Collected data
-.-.-

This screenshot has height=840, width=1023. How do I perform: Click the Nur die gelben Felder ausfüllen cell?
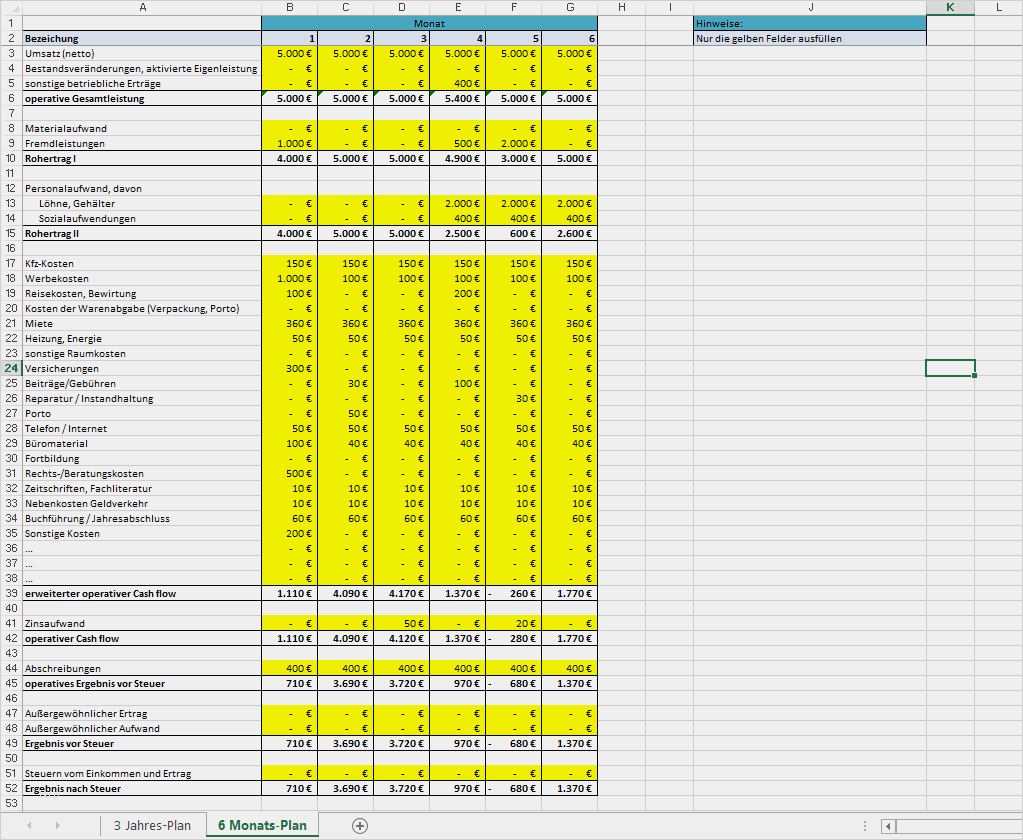[x=810, y=37]
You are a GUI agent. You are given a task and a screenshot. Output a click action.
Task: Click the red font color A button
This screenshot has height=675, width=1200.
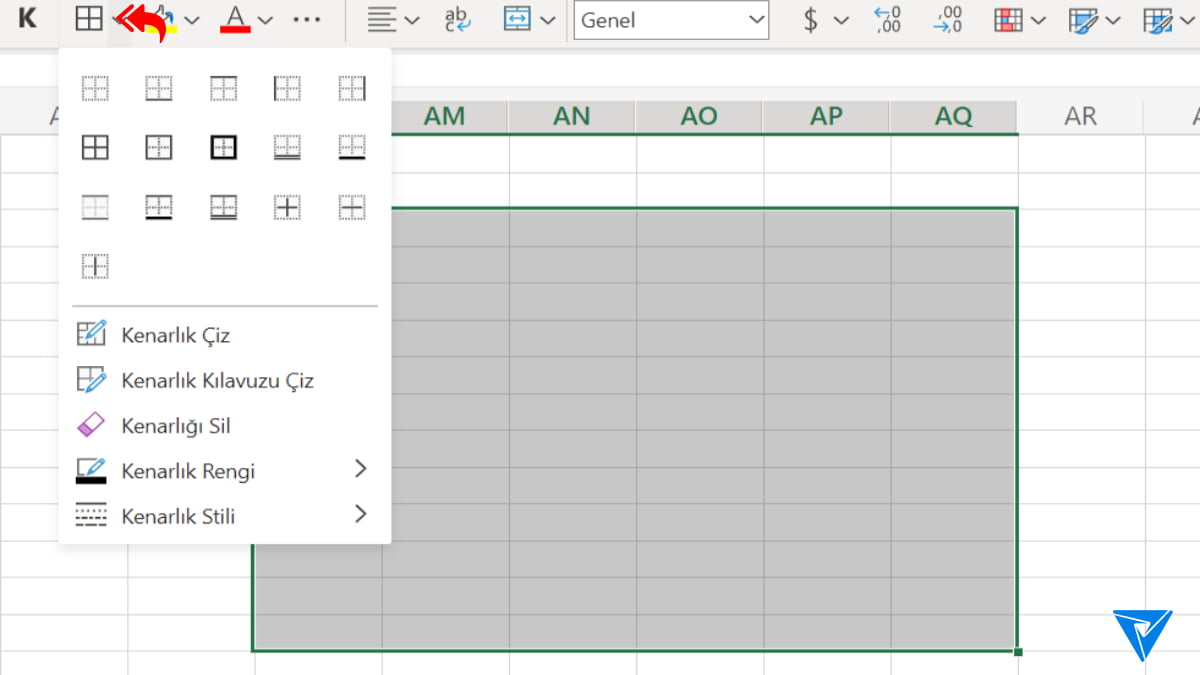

-.-.-

Please copy the records above word for word, omitting every picture.

- **Reply**:
This screenshot has height=840, width=1023. How do I perform: Click the Nur die gelben Felder ausfüllen cell?
[x=810, y=37]
You are a GUI agent. You are given a task and a screenshot. Output a click action.
Task: Click the red font color A button
This screenshot has height=675, width=1200.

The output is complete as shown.